## REQUIRED WORK
Your result should be every line of the records below that contains the word "resolution".

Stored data

"""

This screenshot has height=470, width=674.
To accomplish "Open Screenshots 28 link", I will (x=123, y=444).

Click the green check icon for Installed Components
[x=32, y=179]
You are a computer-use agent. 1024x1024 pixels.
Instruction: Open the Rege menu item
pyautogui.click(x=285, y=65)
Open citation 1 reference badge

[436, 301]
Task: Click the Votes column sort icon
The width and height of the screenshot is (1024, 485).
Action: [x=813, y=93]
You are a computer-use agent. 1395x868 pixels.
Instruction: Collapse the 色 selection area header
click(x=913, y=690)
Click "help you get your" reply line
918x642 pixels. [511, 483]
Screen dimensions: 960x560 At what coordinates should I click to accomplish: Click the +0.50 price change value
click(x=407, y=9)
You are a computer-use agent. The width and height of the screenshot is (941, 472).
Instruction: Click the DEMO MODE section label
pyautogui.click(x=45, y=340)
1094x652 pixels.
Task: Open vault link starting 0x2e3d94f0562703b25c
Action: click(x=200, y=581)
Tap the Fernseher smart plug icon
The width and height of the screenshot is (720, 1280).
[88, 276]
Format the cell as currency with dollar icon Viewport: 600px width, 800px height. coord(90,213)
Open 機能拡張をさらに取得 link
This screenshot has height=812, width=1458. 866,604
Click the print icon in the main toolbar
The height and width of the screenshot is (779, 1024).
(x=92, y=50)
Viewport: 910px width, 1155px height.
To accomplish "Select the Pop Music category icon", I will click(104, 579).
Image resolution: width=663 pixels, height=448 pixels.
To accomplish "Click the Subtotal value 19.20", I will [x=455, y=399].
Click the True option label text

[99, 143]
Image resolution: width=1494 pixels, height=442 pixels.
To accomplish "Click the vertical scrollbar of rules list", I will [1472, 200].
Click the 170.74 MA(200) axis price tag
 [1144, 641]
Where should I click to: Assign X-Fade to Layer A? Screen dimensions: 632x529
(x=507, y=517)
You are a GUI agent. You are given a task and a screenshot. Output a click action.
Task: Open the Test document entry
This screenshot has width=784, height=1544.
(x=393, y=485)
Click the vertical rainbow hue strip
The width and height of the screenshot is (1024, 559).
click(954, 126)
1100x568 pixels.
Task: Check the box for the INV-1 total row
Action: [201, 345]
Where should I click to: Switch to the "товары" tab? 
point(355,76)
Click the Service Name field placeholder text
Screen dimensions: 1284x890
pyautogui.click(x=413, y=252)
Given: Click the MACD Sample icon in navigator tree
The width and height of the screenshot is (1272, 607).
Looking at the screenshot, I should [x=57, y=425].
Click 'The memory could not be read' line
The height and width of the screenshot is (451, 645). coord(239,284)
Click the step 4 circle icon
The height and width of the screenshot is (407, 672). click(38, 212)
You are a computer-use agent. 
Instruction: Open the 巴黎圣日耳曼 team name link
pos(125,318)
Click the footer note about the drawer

"""

## RESULT FOR THIS EXERCISE
Image resolution: width=663 pixels, height=448 pixels.
Image resolution: width=1494 pixels, height=442 pixels.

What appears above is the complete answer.